## What is required:
Give the count of lines in the records that contain the string "Show", and write nothing but that number.

Top of Supplied entries

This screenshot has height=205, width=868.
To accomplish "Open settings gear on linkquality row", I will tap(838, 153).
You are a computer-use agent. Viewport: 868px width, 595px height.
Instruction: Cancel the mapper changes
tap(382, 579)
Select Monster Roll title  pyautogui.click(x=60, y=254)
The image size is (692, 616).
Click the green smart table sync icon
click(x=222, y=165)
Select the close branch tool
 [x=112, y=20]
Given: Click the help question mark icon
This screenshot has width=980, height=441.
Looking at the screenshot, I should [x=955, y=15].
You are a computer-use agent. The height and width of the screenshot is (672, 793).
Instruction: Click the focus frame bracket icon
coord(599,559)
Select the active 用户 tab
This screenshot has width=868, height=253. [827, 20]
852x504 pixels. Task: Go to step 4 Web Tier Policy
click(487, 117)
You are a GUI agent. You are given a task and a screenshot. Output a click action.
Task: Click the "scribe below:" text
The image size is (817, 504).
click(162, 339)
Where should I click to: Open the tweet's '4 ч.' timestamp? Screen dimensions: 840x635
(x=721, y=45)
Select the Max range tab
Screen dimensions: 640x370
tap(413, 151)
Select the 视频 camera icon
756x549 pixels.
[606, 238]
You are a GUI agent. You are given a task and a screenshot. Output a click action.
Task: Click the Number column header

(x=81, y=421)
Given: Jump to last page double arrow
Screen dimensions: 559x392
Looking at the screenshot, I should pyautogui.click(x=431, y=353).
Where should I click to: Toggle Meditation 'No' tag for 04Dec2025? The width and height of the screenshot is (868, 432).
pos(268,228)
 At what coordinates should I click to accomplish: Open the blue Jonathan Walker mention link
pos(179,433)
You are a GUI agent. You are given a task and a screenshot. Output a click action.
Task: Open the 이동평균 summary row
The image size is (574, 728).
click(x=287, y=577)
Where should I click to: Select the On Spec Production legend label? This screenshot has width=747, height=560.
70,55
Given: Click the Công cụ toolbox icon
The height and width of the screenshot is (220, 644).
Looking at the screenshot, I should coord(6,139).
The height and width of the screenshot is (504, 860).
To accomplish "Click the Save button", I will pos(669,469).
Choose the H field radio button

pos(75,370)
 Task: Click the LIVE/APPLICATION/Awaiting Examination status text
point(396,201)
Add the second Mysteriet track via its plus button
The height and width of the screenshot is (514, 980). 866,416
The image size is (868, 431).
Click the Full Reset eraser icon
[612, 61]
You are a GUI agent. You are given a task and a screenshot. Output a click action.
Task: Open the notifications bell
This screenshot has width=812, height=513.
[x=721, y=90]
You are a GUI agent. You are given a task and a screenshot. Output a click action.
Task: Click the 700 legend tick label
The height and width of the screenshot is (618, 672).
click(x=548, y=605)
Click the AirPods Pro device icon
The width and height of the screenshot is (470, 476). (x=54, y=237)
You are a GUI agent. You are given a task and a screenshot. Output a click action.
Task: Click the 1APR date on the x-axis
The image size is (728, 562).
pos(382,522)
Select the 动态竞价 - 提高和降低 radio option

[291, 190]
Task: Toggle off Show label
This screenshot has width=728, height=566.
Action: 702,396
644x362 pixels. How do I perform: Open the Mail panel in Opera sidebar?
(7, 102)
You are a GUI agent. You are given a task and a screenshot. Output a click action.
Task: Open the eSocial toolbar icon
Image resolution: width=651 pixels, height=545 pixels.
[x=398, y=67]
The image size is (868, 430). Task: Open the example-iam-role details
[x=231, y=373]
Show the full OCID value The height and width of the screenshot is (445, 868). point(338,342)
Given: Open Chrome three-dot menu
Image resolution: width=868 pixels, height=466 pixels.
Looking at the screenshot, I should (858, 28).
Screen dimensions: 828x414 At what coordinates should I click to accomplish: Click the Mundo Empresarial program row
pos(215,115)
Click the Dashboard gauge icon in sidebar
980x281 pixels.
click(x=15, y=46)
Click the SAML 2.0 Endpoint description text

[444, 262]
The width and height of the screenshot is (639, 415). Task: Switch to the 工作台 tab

Bottom of Supplied entries

## Solved exercise:
2